In this environment, Grafton and Grossman write that the idea of working outside academe needs to be basic to all discussions with graduate students, from the time they look at programs to their dissertation defenses. But history departments also need to consider "bigger" changes than just talking about options, and those changes, the statement argues, should include adjustments in the doctoral curriculum. "If we tell new students that a history Ph,D. opens many doors, we need to broaden the curriculum to ensure that we’re telling the truth. If the policy arena offers opportunities, and we think it does, then interested students need some space (and encouragement) to take courses in statistics, economics, or public policy," they write. "Accounting, acting, graphic design, advanced language training : students thinking at once creatively and pragmatically have all sorts of options at our research universities. And of course there’s the whole exploding realm of digital history and humanities, and the range of skills required to practice them."
Throughout the time students are in graduate school, they need to feel that their faculty members will support their choices to work in or outside of academe, they write. "Most important is that we make clear to all students that they will enjoy their advisors’ and their departments’ unequivocal support, whether they seek to teach at college or university level, join a nonprofit agency or head off into business or government," write Grafton and Grossman. "We teach our students to question received ideas and to criticize inherited terminologies and obsolete assumptions. It’s past time that we began applying these lessons ourselves."
And they call on historians in academe to stop looking down on those who build careers elsewhere. Writing of the present biases in the academy, they say that "many of our students who actually do leave the historical profession, and take what they’ve learned in graduate school to the business world, are seen as having crossed the line from the light of humanistic inquiry into the darkness of grubby capitalism — as if the life of scholarship were somehow exempt from impure motives and bitter competition."
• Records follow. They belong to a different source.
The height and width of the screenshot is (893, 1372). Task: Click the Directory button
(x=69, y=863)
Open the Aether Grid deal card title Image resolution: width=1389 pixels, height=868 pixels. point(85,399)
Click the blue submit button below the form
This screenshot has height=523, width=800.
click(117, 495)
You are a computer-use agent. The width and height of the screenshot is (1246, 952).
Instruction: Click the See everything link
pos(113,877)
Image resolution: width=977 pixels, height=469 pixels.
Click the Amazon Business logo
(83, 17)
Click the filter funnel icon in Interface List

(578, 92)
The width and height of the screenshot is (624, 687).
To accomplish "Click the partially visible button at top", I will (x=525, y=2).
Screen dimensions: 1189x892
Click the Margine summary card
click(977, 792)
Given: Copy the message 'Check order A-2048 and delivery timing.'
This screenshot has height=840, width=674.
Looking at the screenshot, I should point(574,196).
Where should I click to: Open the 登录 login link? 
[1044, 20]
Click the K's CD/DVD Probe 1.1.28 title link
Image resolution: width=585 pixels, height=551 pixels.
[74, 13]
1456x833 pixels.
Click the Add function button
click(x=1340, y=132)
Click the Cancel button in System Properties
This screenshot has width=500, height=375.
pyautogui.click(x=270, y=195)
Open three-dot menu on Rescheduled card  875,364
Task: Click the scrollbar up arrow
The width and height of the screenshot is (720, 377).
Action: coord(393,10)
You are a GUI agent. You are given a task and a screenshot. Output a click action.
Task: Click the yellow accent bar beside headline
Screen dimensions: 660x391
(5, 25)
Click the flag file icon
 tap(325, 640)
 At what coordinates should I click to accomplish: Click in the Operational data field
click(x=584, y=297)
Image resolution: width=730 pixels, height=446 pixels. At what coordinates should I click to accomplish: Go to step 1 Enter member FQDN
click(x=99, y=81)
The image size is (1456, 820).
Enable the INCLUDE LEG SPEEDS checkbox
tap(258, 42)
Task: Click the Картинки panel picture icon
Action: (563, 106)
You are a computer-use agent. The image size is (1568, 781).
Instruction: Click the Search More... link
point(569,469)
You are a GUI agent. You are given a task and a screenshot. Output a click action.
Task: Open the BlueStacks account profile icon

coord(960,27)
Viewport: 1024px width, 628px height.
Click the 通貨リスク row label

Their statement does not address another approach some have suggested to deal with the humanities job market : shrinking doctoral admissions. Both said that they viewed that as an issue to be determined program by program. (Since the economic downturn hit in the fall of 2008, some top graduate programs have opted to admit smaller classes to some doctoral programs, but the most recent data from the Council of Graduate Schools suggest modest overall growth in new Ph.D. enrollments.)